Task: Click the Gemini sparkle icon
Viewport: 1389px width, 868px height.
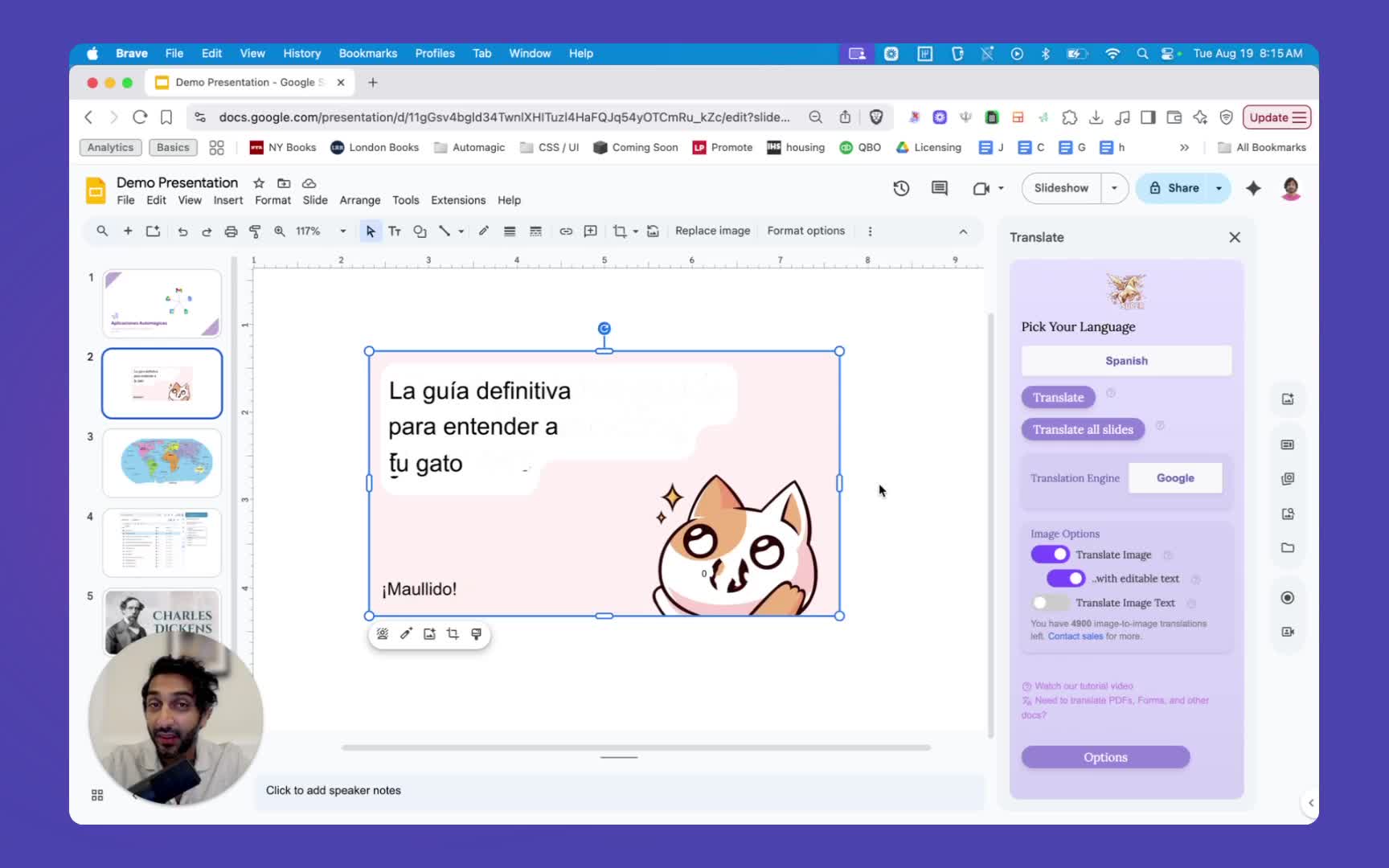Action: [1253, 188]
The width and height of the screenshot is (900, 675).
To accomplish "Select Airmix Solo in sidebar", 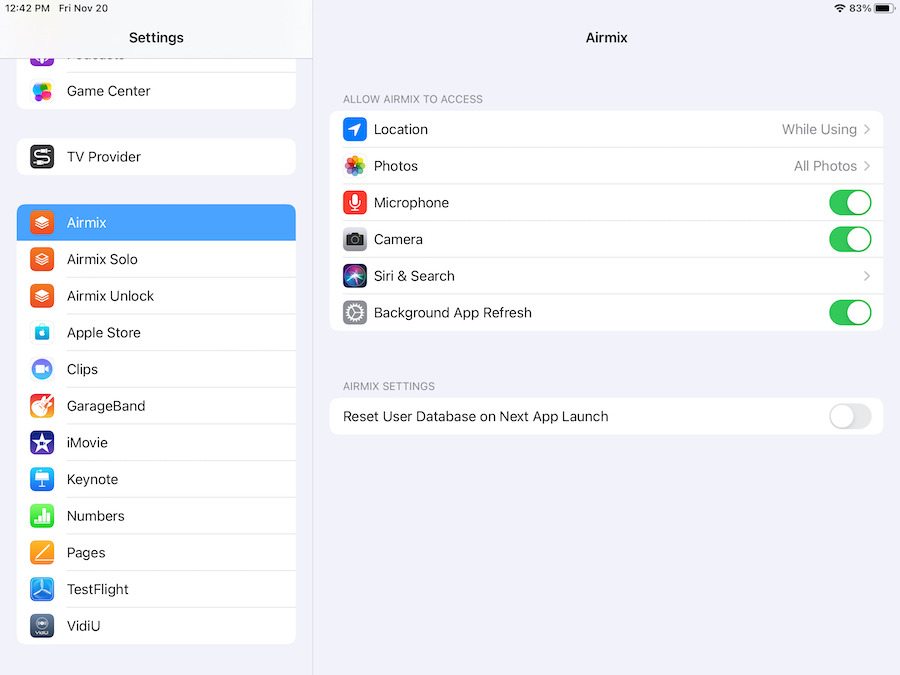I will (x=102, y=260).
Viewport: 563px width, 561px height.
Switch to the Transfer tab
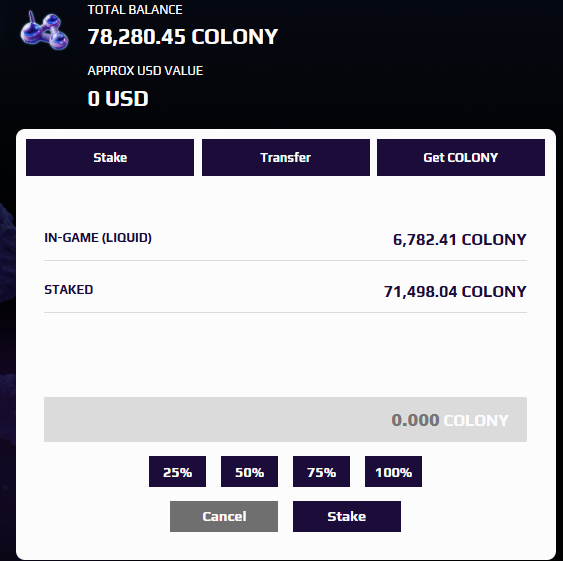286,157
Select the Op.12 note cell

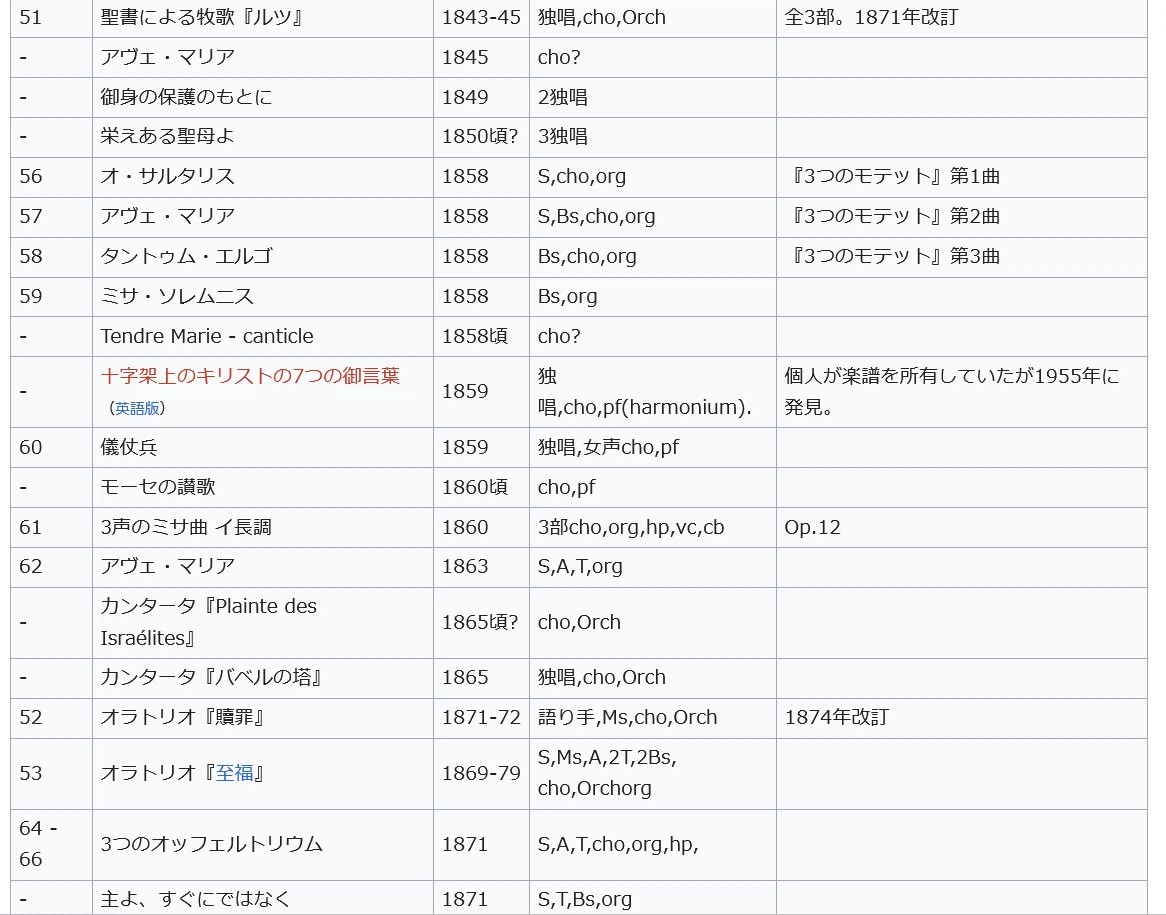click(812, 527)
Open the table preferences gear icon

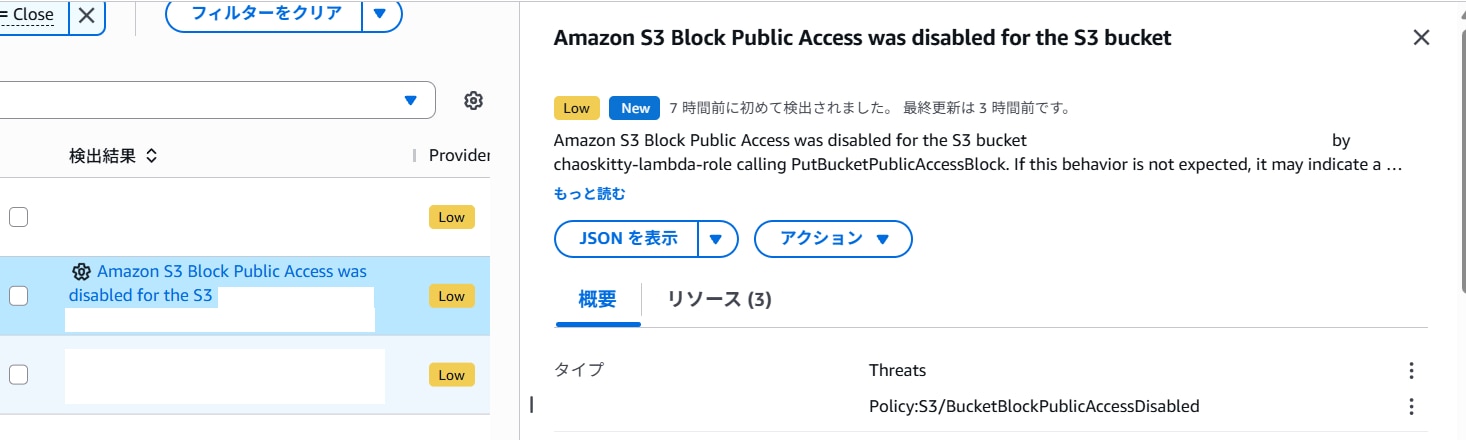[474, 100]
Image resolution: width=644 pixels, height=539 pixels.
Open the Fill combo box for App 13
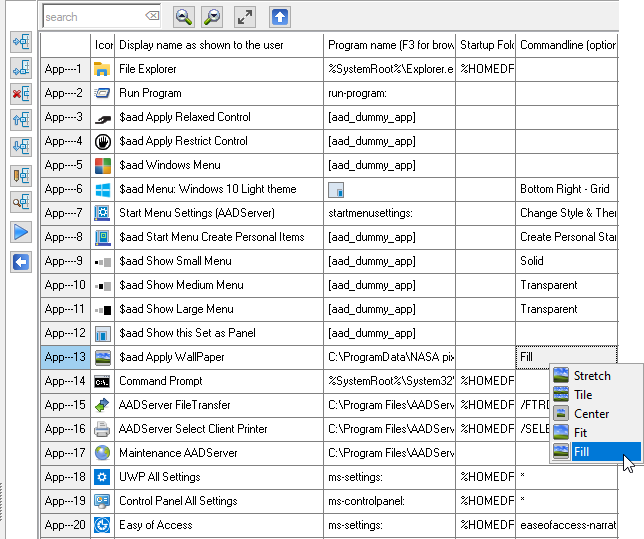pos(566,357)
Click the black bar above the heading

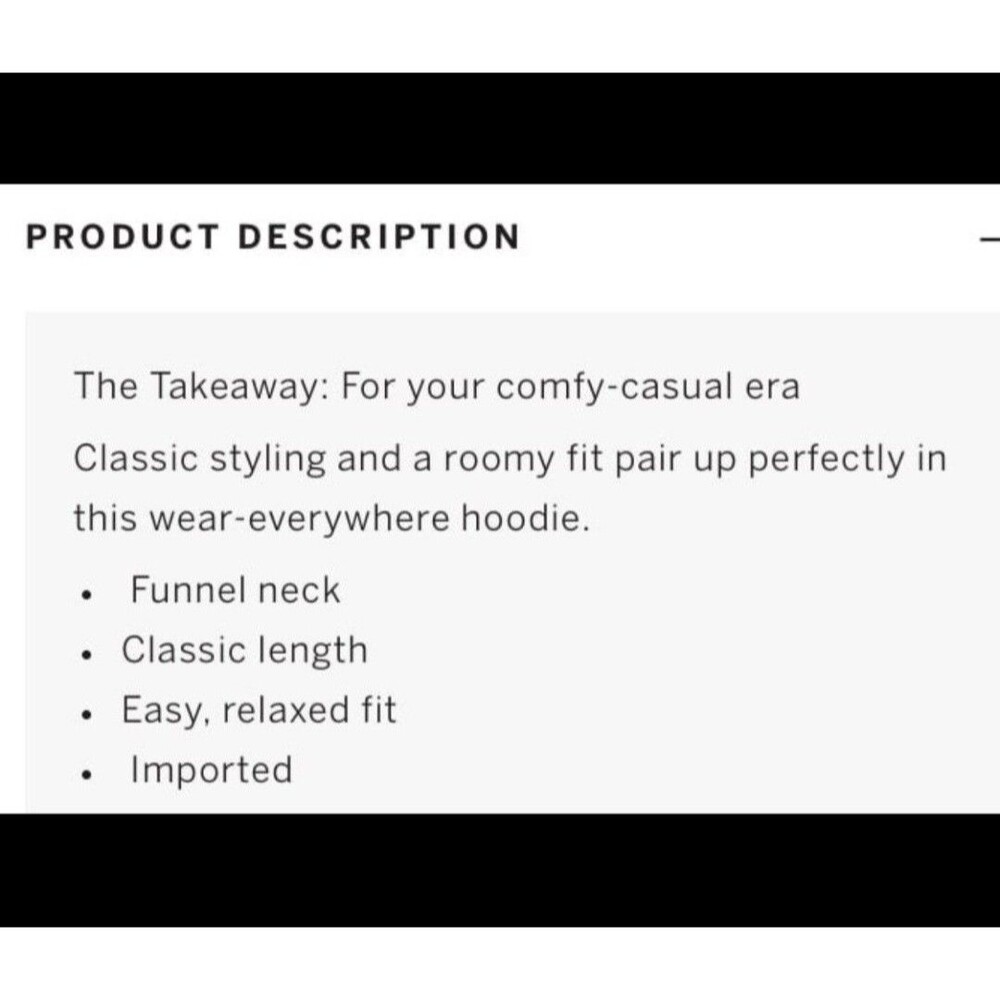[x=500, y=127]
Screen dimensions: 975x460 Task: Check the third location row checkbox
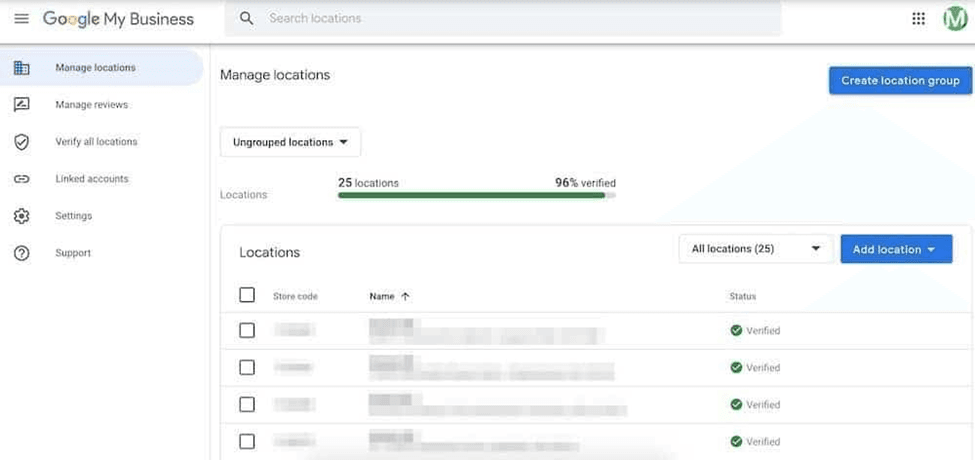pos(247,405)
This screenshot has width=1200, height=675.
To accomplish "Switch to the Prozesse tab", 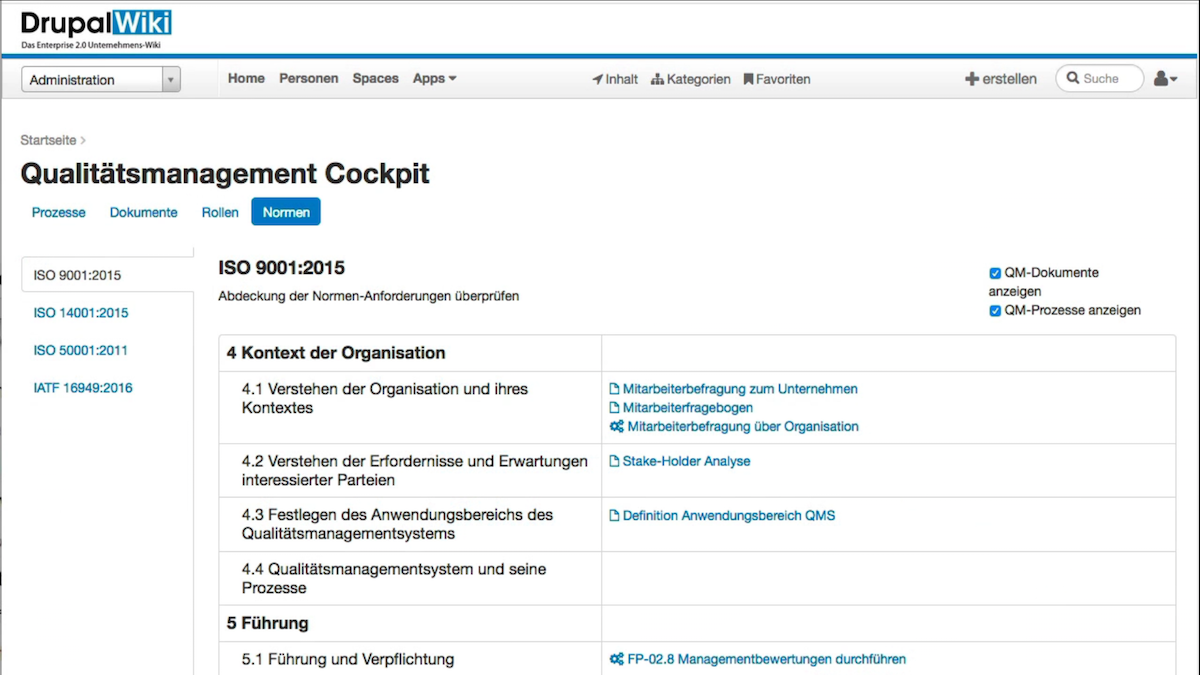I will point(59,212).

__What this task involves__
In the material above, find every line with the word "screenshot" and show it.

__Solved exercise__
The width and height of the screenshot is (900, 675).
This screenshot has width=1200, height=675.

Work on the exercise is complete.